YOUR TASK: The material below contains a line with "Verduurzamen (46, 2472)" and a line with "로그인 (755, 14)". Copy exactly those two lines and all lines between them.

MATERIALS PROVIDED:
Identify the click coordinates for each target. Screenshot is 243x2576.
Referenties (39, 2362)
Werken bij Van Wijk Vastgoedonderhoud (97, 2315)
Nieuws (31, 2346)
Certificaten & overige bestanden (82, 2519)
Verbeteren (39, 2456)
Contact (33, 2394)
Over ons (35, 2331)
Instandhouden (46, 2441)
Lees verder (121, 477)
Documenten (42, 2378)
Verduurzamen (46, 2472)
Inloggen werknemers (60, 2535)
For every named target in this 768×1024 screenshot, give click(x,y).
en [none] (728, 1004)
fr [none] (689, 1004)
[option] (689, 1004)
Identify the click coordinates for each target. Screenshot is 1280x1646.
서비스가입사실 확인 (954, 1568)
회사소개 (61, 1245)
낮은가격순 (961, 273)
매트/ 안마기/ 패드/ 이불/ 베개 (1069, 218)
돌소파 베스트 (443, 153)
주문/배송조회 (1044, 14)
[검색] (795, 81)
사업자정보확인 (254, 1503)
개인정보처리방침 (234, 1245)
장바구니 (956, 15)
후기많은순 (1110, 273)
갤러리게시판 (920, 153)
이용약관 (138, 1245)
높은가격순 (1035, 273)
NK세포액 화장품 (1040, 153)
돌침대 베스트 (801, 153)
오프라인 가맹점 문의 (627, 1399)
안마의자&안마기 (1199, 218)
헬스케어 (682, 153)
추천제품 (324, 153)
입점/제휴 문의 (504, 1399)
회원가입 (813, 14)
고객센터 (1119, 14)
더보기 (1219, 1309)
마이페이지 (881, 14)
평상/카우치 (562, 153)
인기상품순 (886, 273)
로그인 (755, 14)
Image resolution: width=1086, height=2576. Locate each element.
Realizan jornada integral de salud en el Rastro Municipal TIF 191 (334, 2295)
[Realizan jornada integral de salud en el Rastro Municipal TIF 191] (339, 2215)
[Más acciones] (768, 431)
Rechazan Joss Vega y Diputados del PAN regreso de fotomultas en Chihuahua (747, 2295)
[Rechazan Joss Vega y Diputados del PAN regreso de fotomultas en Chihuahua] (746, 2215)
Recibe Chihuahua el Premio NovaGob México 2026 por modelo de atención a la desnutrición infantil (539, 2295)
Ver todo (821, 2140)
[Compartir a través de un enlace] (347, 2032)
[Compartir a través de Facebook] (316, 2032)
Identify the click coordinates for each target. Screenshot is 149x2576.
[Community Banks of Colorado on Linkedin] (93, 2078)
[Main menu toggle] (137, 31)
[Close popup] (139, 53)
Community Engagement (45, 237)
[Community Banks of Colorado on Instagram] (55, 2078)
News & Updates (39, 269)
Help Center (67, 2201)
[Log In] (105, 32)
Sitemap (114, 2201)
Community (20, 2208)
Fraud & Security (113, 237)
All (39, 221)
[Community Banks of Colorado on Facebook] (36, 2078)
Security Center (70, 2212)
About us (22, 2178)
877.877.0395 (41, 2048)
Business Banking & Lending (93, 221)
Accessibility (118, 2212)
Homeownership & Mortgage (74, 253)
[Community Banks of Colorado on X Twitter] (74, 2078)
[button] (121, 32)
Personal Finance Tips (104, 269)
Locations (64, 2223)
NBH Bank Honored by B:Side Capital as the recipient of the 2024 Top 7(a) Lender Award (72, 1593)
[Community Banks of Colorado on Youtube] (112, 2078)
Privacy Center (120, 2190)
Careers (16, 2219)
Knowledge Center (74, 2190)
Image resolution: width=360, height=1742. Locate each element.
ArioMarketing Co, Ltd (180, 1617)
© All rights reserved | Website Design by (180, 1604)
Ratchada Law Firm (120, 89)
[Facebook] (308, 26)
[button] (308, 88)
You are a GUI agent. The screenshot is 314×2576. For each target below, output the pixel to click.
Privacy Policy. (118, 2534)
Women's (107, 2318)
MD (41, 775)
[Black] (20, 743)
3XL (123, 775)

WRITTEN RESPONSE:
Verduurzamen (46, 2472)
Inloggen werknemers (60, 2535)
For every named target in this 768×1024 screenshot, give click(x,y).
en [none] (728, 1004)
fr [none] (689, 1004)
[option] (689, 1004)
Identify the click coordinates for each target. Screenshot is 1280x1646.
서비스가입사실 확인 (954, 1568)
회사소개 (61, 1245)
낮은가격순 (961, 273)
매트/ 안마기/ 패드/ 이불/ 베개 (1069, 218)
돌소파 베스트 (443, 153)
주문/배송조회 (1044, 14)
[검색] (795, 81)
사업자정보확인 (254, 1503)
개인정보처리방침 (234, 1245)
장바구니 (956, 15)
후기많은순 (1110, 273)
갤러리게시판 (920, 153)
이용약관 (138, 1245)
높은가격순 (1035, 273)
NK세포액 화장품 (1040, 153)
돌침대 베스트 (801, 153)
오프라인 가맹점 문의 (627, 1399)
안마의자&안마기 (1199, 218)
헬스케어 (682, 153)
추천제품 (324, 153)
입점/제휴 문의 (504, 1399)
회원가입 (813, 14)
고객센터 (1119, 14)
더보기 (1219, 1309)
마이페이지 (881, 14)
평상/카우치 (562, 153)
인기상품순 (886, 273)
로그인 (755, 14)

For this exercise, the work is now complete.